Menteri Perdagangan Budi Santoso menyampaikan bahwa seluruh substansi dalam negosiasi Indonesia–Tunisia PTA (IT–PTA) telah selesai dibahas. Saat ini, Indonesia hanya menunggu penyesuaian jadwal dari pemerintah Tunisia.
“Rencananya Januari nanti kita akan menandatangani Indonesia–Tunisia PTA. Sebenarnya tinggal menunggu waktu yang cocok saja karena isi perjanjiannya sudah final,” ujar Budi.
Perjanjian tersebut akan membuka akses pasar untuk sejumlah komoditas melalui penurunan bahkan penghapusan tarif, serta pengaturan ketentuan nontarif. Pemerintah menilai bahwa memperluas pasar ke kawasan Afrika Utara, termasuk Tunisia, penting untuk mendukung upaya diversifikasi ekspor nasional.
Budi menjelaskan bahwa negosiasi dengan Tunisia berlangsung cepat karena volume perdagangan kedua negara masih tergolong kecil, sehingga prosesnya lebih sederhana dibandingkan dengan mitra dagang besar.
Data Kementerian Perdagangan menunjukkan bahwa total perdagangan Indonesia–Tunisia pada 2024 mencapai US$169,3 juta, dengan nilai investasi sebesar US$1,1 miliar.
Dibandingkan 2023, ekspor Indonesia ke Tunisia pada 2024 hanya meningkat tipis sebesar 0,9%. Sementara itu, impor dari Tunisia justru turun 47%.
Situasi ini membuat proses perundingan lebih mudah dibandingkan negosiasi dengan negara yang memiliki volume perdagangan tinggi seperti Uni Eropa. “Kalau total perdagangan terlalu besar seperti dengan EU, prosesnya tidak mudah. Kami saja perlu 10 tahun,” jelas Budi.
Ia menambahkan bahwa pemerintah kini memprioritaskan pembukaan pasar nontradisional yang dinilai lebih mudah dimasuki sekaligus memiliki potensi pertumbuhan besar.
“Kita harus aktif mengejar pasar nontradisional.
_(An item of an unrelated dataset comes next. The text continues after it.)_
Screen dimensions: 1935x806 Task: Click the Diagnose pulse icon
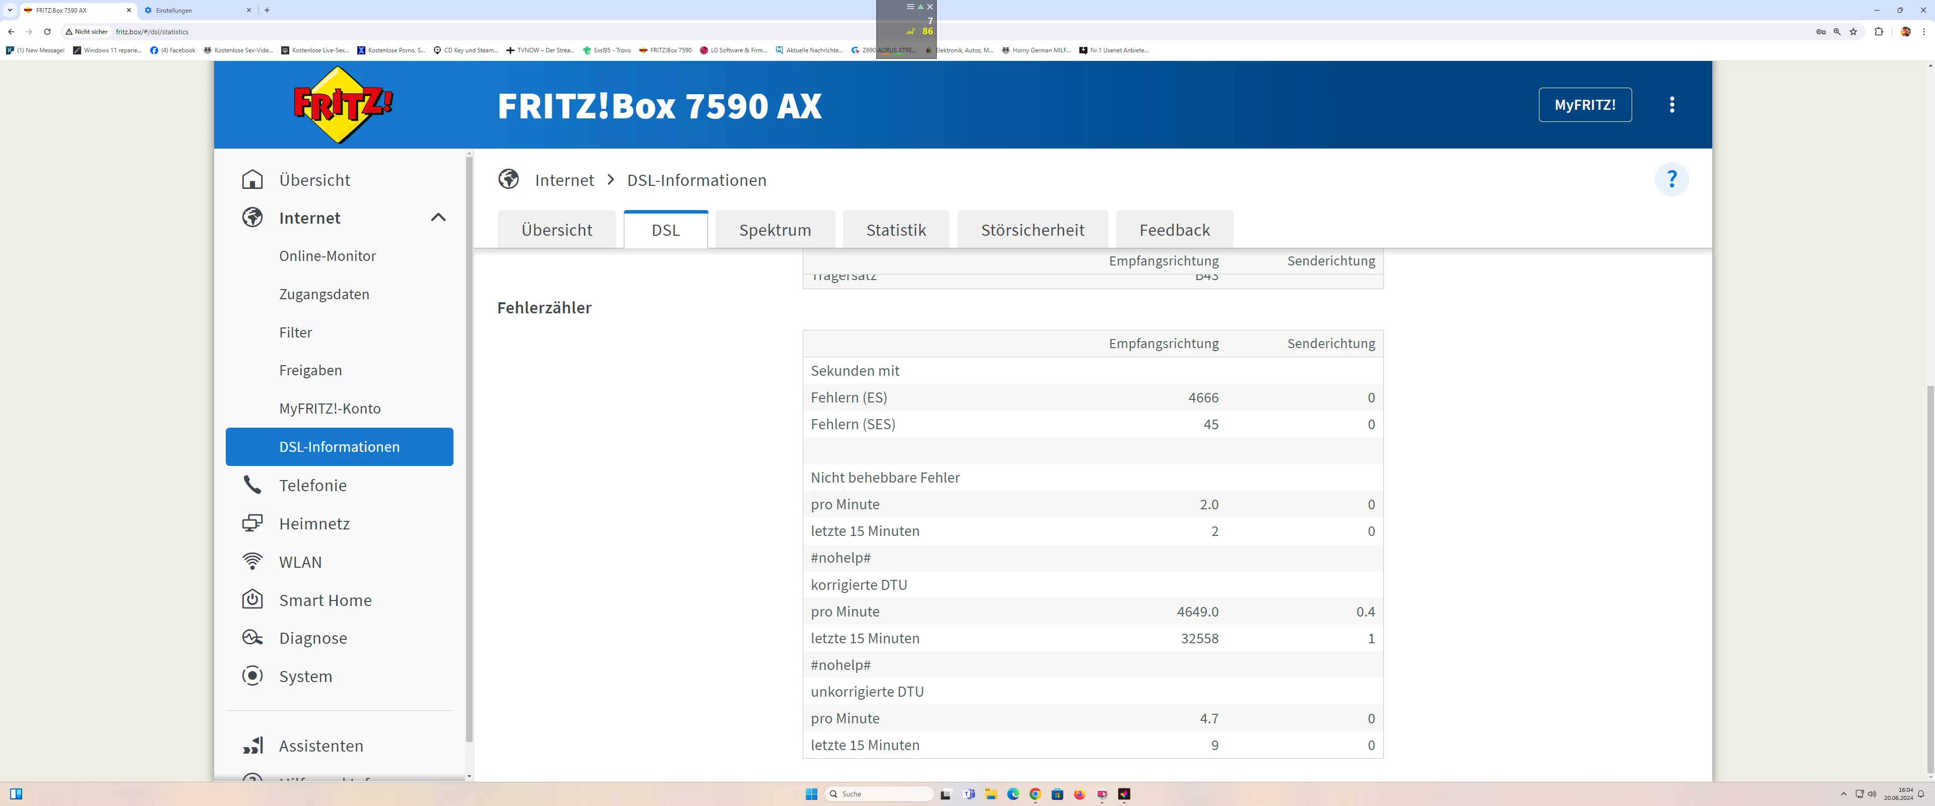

Jika total perdagangan masih kecil, biasanya kesepakatan lebih cepat dicapai,” kata Budi.
Menurut Kemendag, Tunisia berpotensi memberikan tarif preferensi untuk 249 pos tarif Indonesia, meliputi produk seperti ikan beku, fillet ikan, pisang, minyak sawit, bubuk kakao, ekstrak kopi, kerikil, minyak atsiri, benang, dan kain tenun.
Sebaliknya, Tunisia memperoleh fasilitas tarif untuk 271 pos tarif, termasuk komoditas seperti krustasea, keju, kurma, minyak zaitun, daging, pasta, marmer, hingga peralatan listrik.
Dengan berlakunya IT-PTA, Kemendag memproyeksikan ekspor Indonesia ke Tunisia dapat melonjak 91,22% menjadi US$216,65 juta pada 2045. Produk yang diprediksi mengalami peningkatan ekspor antara lain kulit, pakaian, mesin dan peralatan, barang karet dan plastik, serta bahan farmasi dasar.
“Kami ingin ekspor terus berkembang. Mari kita manfaatkan peluang perdagangan dengan Tunisia ini. Kita harus menjadi mitra dagang yang adil dan saling menguntungkan,” tutup Budi.